Windows seems not to like writing and reading to the same drive at the same time.

BUT: even more significant is the operating system - When rendering with Vegas 8.0c under Windows XP x32 I had about 50 thousand Windows page faults per second - Now I run 8.0c under Windows 7 x64 on the very same machine and have some 0 to 2 page faults per second.
This makes the rendertime go down by 75 percent for my media - and I now render 25 minutes m2t 720p in about 11 minutes.
Quite surprising, btw, the first time I saw a rendering in the preview window at more than double playing speed :-)))
srode wrote on 5/26/2009, 4:22 PM
Raid over high speed drives for sure - Hardware raid will keep the load off your processor - I use a 3ware 9650SE for my OS - RAID 10 also write to drive. Data is fed off the ICH10R in RAID5 - (reading isn't processor intensive like writing is)- That said, I've tried multiple set ups (using combinations of 9 drives and haven't noticed much difference in performance one way vs another - Processor speed is King in video rendering - depending on what you are working with - When ever you are reading or writing huge files like uncompressed AVI drives start being the constraint more an more once you have adquate processor. Get a quad over 3 Ghz either stock or overclocking - faster is faster. An i7 is the best route. You don't need more than 6GB of RAM in my opinion really with an i7, 8 is fine with a pre-i7 quad. .
DataMeister wrote on 5/26/2009, 10:25 PM
If CPU speed is most important to you, I guess you could go with two of the new i7 equivalent Xeon W5580 processors on an ASUS Z8PE-D18 motherboard and load up anywhere from 18 to 144GB of RAM.

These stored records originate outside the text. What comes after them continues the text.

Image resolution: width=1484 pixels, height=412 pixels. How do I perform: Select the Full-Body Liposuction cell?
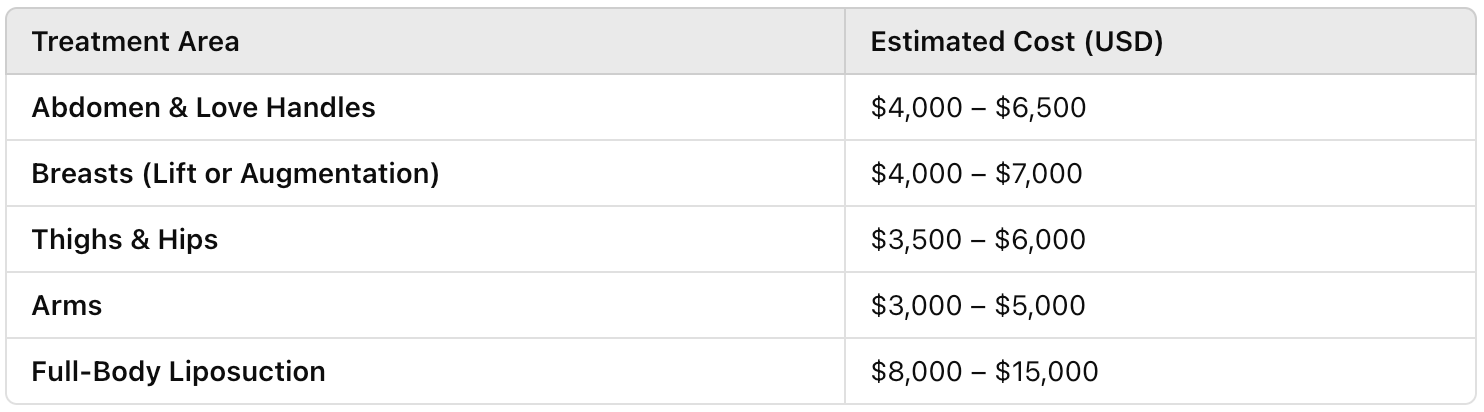click(x=426, y=371)
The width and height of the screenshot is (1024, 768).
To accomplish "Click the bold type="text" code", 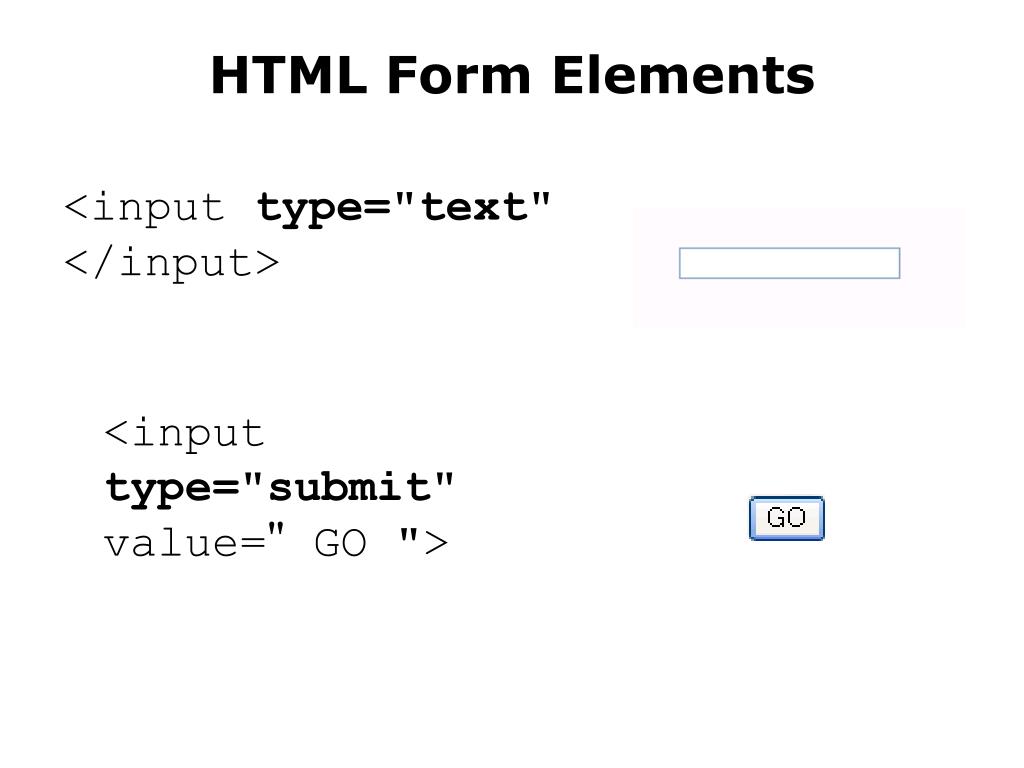I will [x=404, y=209].
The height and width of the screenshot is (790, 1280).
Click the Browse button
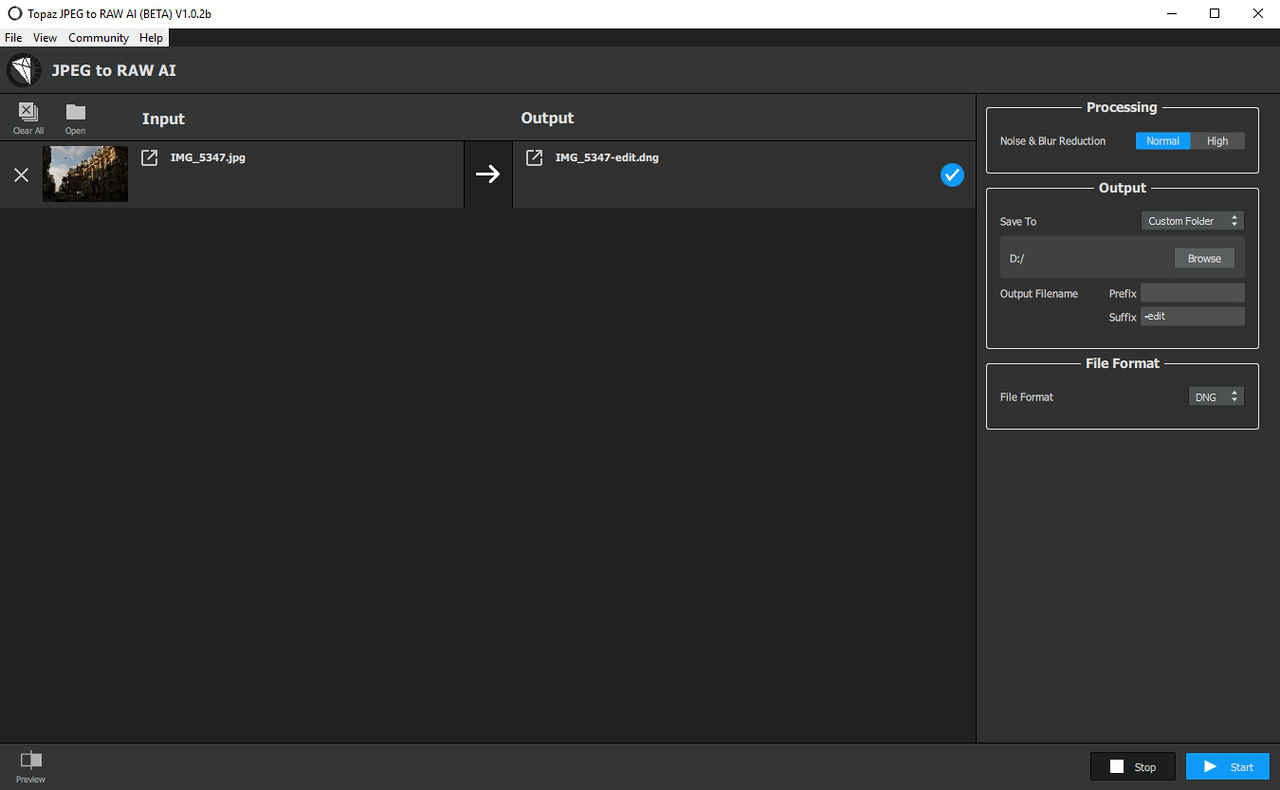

And while you are at it drop in a 300GB Western Digital 10K rpm VelociRaptor for the boot drive and about 5 1TB RE3 drives in a RAID 5 setup.

Whew. I can only imagine what that might do with Vegas. Only imagine because I sure can't afford it.

I put together my dream system here.
http://secure.newegg.com/WishList/PublicWishDetail.aspx?WishListNumber=13098167
A. Grandt wrote on 5/27/2009, 1:03 AM
CPU and RAM is king, that is true, however the king is useless without data, so being able to read data fast, as well as getting the data back to the hard disks is also important.
ritsmer wrote on 5/27/2009, 2:03 PM
Sounds perfectly right -for test I just made a render with the disk monitor on - and I only have 3 off-the-shelf normal 7200 rpm SATA-II disks.

During render the disk utilization was just from 1 to max 10-20 percent - even if they had to feed the 2 quad Xeons (8 cpu cores) - so it seems, that disk speed is not a bottleneck and that it is better to bet the money on RAM, CPUs and some x64 bit windows 7 and programs.
srode wrote on 5/27/2009, 3:51 PM
Like I said - I've tested a bunch of set ups and drives never have made a difference for me - the only benefit is if you use RAID for safer data - put the write to on a hardware raid card so you don't rob some of the CPU for parity calculations etc. Keeping the CPU free is key - I see 100% CPU utilization very often when rendering - the hardware that helps keep the CPU loaded is RAM not HDDs.